L’état de Michoacán est surtout connu pour être le premier producteur au monde d’avocat. L’essentiel de la production est située autour de la ville d’Uruapan, de l’autre côté de la meseta purepecha. Dans les années 2010, la forte croissance de la demande en avocats a entrainé une ruée vers l’or vert et les cartels ont cherché à s’emparer de cette manne financière. À tel point que la région a connu une véritable guerre de l’avocat. Heureusement pour nous, en tant que touristes nous ne sommes pas vraiment affectés et nous ne ressentons pas vraiment d’insécurité, malgré les articles sur internet qui classent Uruapan comme une des villes les plus dangereuses du monde. Les gens sont plutôt rassurants : contrairement à d’autres endroits, personne au Michoacán ne nous a dit « c’est dangereux ». Par contre, cette folie de l’avocat est réellement un problème pour la région. Si elle contribue effectivement au dynamisme économique, la richesse créée ne profite pas à tout le monde. Elle se fait même au détriment de certaines populations rurales, qui sont forcées à vendre leurs terres ou à payer de lourdes taxes aux cartels. L’impact environnemental non plus n’est pas négligeable : la culture de l’avocat nécessite beaucoup d’eau, et la monoculture n’est jamais bonne pour la biodiversité et la résilience face aux maladies. On y repensera avant d’en mettre dans tous nos plats.

Morelia

La capitale du Michoacán, surnommée la ville rose, est une grande ville universitaire dont le riche patrimoine du centre historique est classé à l’Unesco. L’université de Morelia est d’ailleurs la plus ancienne du continent américain. Nous y rencontrons de nombreuses personnes intéressantes : Manuel, livreur à vélo pour une entreprise d’optiques, qui n’a pas eu la chance de faire des études mais est très éduqué et parle parfaitement plusieurs langues, qu’il pratique en abordant les étrangers (comme nous) dans la rue. Brice, historien français vivant à Morelia depuis des années, expert en médecine traditionnelle. Nos hôtes Alejandro, Ximena et leurs enfants, famille adorable à la fois artistes, sportifs, scientifiques et très altruistes. Beaucoup d’inspiration pour la suite de notre voyage et le futur.

L’effet papillon

Chaque année au mois d’octobre revient le papillon monarque. Cet insecte migrateur passe l’été au Canada et aux États-Unis et l’hiver dans le centre du Mexique, en particulier dans les forêts d’altitude du Michoacán où le climat frais, la floraison et la présence d’eau lui permette de survivre. Son retour coïncidant avec la fête des morts, les peuples préhispaniques pensaient qu’il s’agissait des esprits des défunts et les vénéraient. Aller voir les papillons monarques pour les Mexicains, c’est un peu comme les fleurs de cerisier pour les japonais : un véritable rituel. Pour les préserver, des réserves ont été implantées dans des endroits propices, à proximité de villages de montagnes. L’implication économique de la population locale, qui entretient les sentiers et guide les visiteurs permet à la fois de créer des emplois dans ces zones montagnardes et d’inciter la population à en prendre soin pour garder cette source de revenus. Les villages dépendants des papillons, la coupe illégale d’arbres est réduite et les forêts sont entretenues plutôt que rasées.
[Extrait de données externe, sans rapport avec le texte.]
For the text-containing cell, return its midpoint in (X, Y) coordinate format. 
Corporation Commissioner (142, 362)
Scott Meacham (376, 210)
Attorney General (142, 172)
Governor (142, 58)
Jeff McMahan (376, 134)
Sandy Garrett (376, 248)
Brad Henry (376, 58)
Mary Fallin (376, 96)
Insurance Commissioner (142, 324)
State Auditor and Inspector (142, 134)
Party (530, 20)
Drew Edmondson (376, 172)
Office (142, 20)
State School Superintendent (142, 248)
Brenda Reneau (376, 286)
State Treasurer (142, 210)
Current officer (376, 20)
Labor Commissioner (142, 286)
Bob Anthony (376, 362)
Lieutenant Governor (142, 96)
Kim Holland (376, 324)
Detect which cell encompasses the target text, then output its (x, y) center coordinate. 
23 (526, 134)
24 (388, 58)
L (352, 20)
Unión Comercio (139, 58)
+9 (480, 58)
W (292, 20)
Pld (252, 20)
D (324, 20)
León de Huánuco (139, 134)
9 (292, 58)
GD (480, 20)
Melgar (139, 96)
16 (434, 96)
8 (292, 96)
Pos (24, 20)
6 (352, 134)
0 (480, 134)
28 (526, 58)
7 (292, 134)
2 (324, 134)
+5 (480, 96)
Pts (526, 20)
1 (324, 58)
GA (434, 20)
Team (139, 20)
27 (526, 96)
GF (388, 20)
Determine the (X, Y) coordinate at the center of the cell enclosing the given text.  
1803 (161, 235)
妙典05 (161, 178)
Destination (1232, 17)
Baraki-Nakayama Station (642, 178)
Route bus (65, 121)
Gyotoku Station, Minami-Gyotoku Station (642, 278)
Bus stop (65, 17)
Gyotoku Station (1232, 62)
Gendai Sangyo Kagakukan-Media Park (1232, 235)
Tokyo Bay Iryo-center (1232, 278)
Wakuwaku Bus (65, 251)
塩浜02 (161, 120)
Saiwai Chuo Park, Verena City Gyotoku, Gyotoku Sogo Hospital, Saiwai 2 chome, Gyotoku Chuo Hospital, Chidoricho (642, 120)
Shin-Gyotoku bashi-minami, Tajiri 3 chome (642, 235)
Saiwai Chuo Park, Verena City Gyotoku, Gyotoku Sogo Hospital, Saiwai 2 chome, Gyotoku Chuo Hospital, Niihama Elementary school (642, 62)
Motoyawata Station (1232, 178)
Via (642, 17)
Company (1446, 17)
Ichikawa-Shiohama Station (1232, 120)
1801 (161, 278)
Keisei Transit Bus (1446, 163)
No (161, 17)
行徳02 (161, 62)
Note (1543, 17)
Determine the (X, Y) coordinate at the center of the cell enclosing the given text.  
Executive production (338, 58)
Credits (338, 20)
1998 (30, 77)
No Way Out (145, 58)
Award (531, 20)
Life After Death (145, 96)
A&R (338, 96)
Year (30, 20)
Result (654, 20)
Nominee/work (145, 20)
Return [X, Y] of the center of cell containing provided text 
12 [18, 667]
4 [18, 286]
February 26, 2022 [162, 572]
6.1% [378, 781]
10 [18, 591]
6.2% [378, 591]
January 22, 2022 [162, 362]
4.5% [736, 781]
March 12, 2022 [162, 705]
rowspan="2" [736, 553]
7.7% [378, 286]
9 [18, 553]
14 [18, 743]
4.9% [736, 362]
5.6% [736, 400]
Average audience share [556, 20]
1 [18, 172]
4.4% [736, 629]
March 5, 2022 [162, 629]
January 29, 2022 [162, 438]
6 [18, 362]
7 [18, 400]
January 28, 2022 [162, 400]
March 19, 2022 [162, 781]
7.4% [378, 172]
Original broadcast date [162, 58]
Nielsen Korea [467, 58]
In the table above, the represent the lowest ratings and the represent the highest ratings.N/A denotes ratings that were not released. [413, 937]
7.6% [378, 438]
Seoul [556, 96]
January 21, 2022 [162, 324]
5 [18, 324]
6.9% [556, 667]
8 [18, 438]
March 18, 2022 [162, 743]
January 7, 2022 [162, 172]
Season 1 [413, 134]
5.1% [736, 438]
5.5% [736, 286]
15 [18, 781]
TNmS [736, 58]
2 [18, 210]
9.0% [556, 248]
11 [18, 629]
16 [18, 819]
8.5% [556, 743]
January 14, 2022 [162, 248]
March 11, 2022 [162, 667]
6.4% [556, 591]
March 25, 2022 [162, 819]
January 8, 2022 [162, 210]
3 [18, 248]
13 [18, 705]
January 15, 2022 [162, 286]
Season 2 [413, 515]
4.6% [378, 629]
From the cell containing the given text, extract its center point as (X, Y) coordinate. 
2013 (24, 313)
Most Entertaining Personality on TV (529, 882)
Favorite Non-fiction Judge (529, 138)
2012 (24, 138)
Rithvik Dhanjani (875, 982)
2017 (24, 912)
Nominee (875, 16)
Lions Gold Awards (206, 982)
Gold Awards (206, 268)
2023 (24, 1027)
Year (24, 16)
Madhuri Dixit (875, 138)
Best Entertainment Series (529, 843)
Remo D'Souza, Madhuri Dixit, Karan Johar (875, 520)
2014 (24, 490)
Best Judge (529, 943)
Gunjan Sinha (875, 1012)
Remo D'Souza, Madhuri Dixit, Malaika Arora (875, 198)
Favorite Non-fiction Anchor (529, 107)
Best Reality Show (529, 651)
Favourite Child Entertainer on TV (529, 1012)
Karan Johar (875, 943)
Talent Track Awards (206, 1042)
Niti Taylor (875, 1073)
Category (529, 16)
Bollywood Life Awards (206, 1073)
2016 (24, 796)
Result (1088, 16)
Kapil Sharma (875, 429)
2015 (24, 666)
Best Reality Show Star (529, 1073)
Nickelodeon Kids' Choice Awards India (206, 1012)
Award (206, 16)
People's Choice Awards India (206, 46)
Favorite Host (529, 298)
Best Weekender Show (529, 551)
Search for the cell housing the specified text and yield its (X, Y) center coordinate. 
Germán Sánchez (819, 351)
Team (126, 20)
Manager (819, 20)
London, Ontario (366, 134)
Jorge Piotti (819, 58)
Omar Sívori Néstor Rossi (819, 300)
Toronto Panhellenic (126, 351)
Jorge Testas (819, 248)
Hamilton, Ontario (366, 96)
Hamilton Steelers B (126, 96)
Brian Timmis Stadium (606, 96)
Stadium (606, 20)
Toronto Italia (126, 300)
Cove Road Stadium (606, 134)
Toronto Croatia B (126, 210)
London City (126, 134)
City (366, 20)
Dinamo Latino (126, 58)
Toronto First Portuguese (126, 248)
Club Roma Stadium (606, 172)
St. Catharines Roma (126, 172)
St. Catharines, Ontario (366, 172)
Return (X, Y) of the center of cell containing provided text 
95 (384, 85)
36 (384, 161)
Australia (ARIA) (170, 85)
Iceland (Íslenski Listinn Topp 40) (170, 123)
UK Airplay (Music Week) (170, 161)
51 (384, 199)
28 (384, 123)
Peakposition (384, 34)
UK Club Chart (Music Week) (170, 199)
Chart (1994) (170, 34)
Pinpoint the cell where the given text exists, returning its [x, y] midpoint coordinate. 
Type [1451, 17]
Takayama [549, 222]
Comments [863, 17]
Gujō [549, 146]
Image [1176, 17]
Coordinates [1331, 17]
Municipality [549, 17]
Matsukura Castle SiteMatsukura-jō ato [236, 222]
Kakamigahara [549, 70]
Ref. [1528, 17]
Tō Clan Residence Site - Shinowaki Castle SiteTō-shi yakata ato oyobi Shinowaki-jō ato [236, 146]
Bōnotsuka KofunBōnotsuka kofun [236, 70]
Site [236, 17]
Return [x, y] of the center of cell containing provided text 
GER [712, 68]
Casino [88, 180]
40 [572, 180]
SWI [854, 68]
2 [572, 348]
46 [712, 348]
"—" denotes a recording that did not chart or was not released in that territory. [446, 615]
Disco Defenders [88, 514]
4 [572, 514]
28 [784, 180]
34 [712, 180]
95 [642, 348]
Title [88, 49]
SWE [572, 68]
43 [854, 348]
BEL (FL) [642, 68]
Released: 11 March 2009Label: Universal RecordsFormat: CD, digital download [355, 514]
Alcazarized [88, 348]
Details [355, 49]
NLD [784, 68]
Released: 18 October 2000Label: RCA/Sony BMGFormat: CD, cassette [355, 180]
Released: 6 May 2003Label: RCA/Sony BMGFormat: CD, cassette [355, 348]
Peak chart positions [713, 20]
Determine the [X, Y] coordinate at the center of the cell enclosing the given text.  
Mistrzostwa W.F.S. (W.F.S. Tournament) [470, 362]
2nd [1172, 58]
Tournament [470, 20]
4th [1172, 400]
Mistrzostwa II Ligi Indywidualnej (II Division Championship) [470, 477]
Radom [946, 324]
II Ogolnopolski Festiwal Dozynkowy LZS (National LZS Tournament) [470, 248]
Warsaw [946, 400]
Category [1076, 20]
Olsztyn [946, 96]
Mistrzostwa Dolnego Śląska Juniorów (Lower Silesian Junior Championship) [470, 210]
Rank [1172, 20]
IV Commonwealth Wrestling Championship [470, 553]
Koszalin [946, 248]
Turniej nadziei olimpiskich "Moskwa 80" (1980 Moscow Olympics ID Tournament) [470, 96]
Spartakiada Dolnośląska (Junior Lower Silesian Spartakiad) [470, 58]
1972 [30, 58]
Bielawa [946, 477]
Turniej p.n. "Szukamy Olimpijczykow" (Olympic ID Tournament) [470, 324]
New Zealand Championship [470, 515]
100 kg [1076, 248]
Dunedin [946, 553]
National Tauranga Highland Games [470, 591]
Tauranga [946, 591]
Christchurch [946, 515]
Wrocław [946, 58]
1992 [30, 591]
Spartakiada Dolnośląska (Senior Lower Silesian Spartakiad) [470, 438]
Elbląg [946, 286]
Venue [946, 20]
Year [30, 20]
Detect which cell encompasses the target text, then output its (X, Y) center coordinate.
Au-delà du lien entre le monde des morts et des vivants, le papillon monarque est aujourd’hui associé à la liberté et aux migrations. De nombreux mexicains et latino-américains tentent chaque jour de passer aux États-Unis, pour fuir des contextes économiques difficiles, la violence de la mafia et des gangs ou des situations politiques complexes. La traversée est particulièrement dangereuse : obstacles naturels (jungle du Darien, désert de Sonora…), coyotes (passeurs) pas toujours fiables, police mexicaine réputée très dure avec les migrants venant du sud, mur le long de la frontière américaine… Sur notre route nous avons rencontrés ou entendu parler de beaucoup de candidats à l’exil mexicains, vénézuéliens, colombiens, cubains et même russes et iraniens. Nous en avons rencontrés presque autant qui, après avoir réussi à passer aux Etats-Unis et travaillé plusieurs années illégalement se sont fait expulsés ou sont rentrés par choix. Pendant que les papillons monarques passent et repassent la frontière librement.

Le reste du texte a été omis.